**Solicitud dada A:**
Reescribe el fragmento del texto sobre el extractivismo que comienza con las palabras que contienen "En América Central, las" y termina con "secar 19 manantiales.", reemplazando "Guatemala" por "Nicaragua".
**Solicitud dada B:**
Responde por favor estas preguntas según el texto sobre el extractivismo:
(i) ¿Cuál es la esperanza de vida promedio en los países con prácticas extractivistas?
(ii) ¿En qué año cerró la mina Marlin?
(iii) ¿Cuántos manantiales se secaron en el valle de San Martin?
**Solicitud dada C:**
Enumera todos los nombres de regiones, países y valles que aparecen en el texto sobre el extractivismo.

**Texto dado:**
= = =
En América Latina casi todo lo que se extrae se vende al exterior y “vemos un proceso de reprimarización que puede conducir a riegos por la dependencia en los cambios de precios de las materias primas, que son recursos finitos,” señaló la presidenta de la Sociedad Mesoamericana y del Caribe de Economía Ecológica.
Los países donde se dan estas prácticas tienen una menor esperanza de vida –de 65.7 años, en promedio– casi ocho menos que los no extractivistas; en cuanto a educación, los primeros tienen un promedio de 10.5 años de formación académica, frente a 14.7 años de aquellos donde este modelo no es dominante en la economía.
En América Central, las mineras aportan sólo entre 2 y 3% al PIB; 1% al empleo nacional y entre 5 y 8% al fisco, sin embargo, más de 60 por ciento de los proyectos ha ocasionado conflictos sociales por la apropiación de territorios.
En Guatemala “existen 300 concesiones mineras vigentes y 600 activas, es decir, casi una tercera parte del suelo está en esa condición o en proceso de estarlo.
La mina Marlin cerró en 2017, después de haber agotado los recursos en 12 años, periodo en el que extrajo 63 toneladas de oro, equivalentes a cuatro mil 400 millones de dólares, pero destinando apenas 1% –44 millones de dólares– “a lo que llaman inversión social, que no es más que la compra de voluntades”.
En Honduras, 35% del territorio está concesionado y en el valle de San Martin una firma canadiense ocasionó graves afectaciones a la salud de la población al secar 19 manantiales.
= = =
**Líneas proporcionadas:**
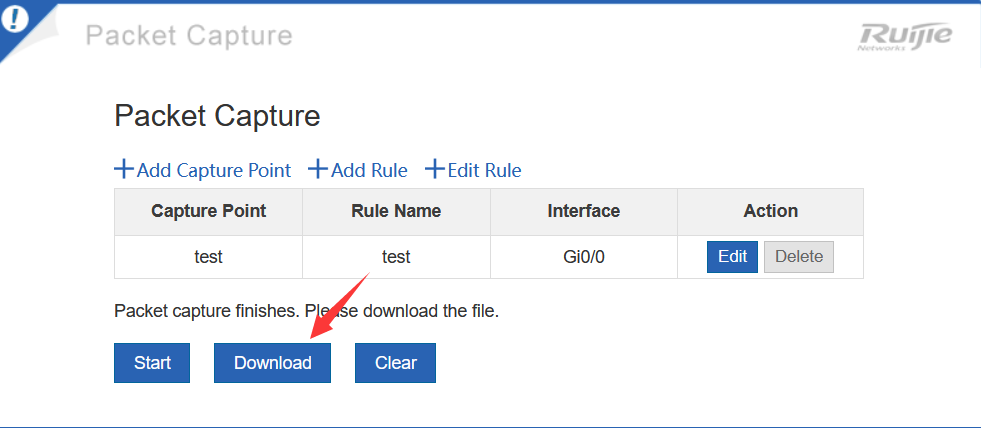Image resolution: width=981 pixels, height=430 pixels.
Task: Click the Interface column header
Action: click(584, 211)
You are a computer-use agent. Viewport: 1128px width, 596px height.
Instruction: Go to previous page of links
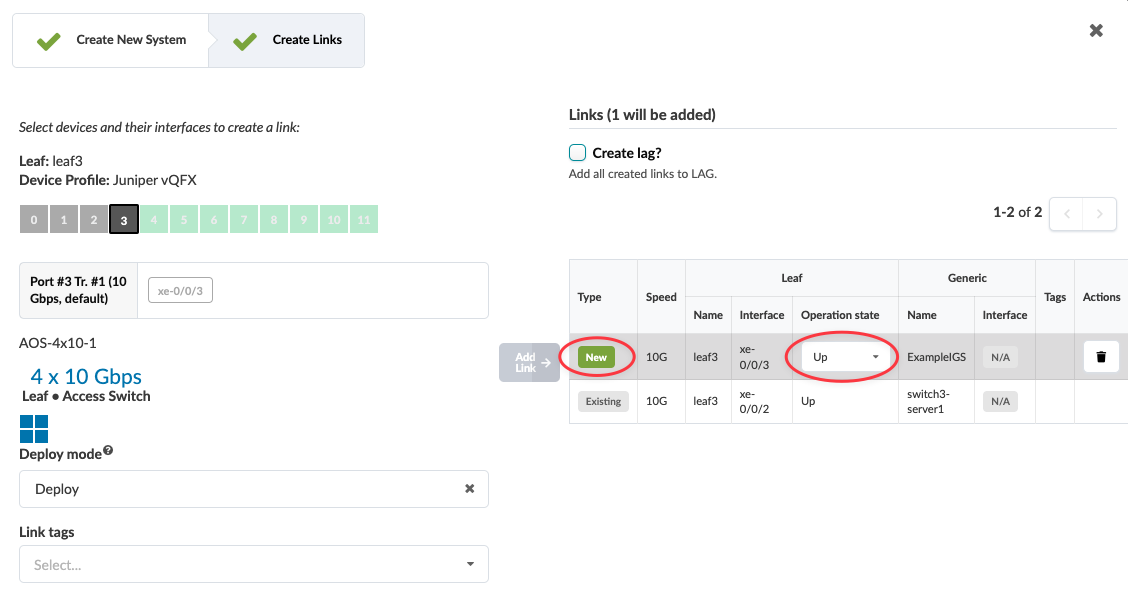[1066, 213]
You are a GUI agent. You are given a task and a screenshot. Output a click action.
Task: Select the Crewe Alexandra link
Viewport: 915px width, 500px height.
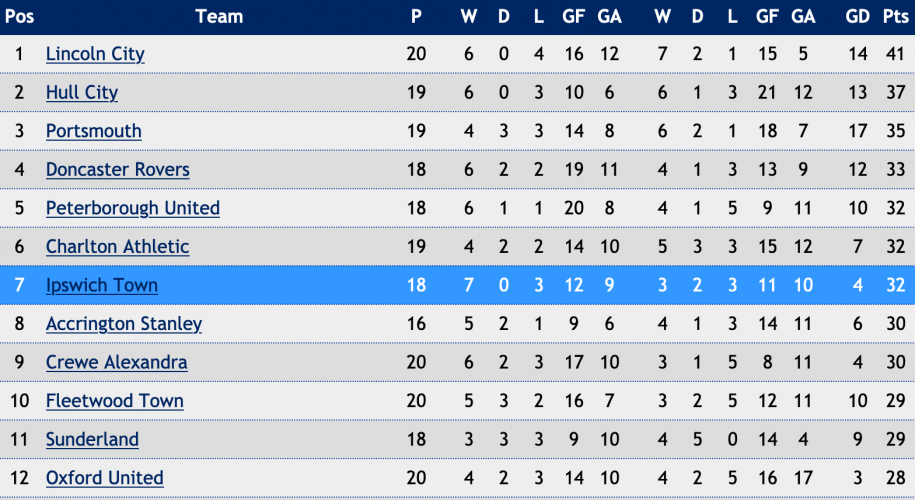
= = =
**Respuesta completa A:**
En América Central, las mineras aportan sólo entre 2 y 3% al PIB; 1% al empleo nacional y entre 5 y 8% al fisco, sin embargo, más de 60 por ciento de los proyectos ha ocasionado conflictos sociales por la apropiación de territorios.
En Nicaragua “existen 300 concesiones mineras vigentes y 600 activas, es decir, casi una tercera parte del suelo está en esa condición o en proceso de estarlo.
La mina Marlin cerró en 2017, después de haber agotado los recursos en 12 años, periodo en el que extrajo 63 toneladas de oro, equivalentes a cuatro mil 400 millones de dólares, pero destinando apenas 1% –44 millones de dólares– “a lo que llaman inversión social, que no es más que la compra de voluntades”.
En Honduras, 35% del territorio está concesionado y en el valle de San Martin una firma canadiense ocasionó graves afectaciones a la salud de la población al secar 19 manantiales.

**Respuesta completa B:**
(i) 65.7 años.
(ii) En 2017.
(iii) 19 manantiales.

**Respuesta completa C:**
América Latina, América Central, Guatemala, Honduras, valle de San Martin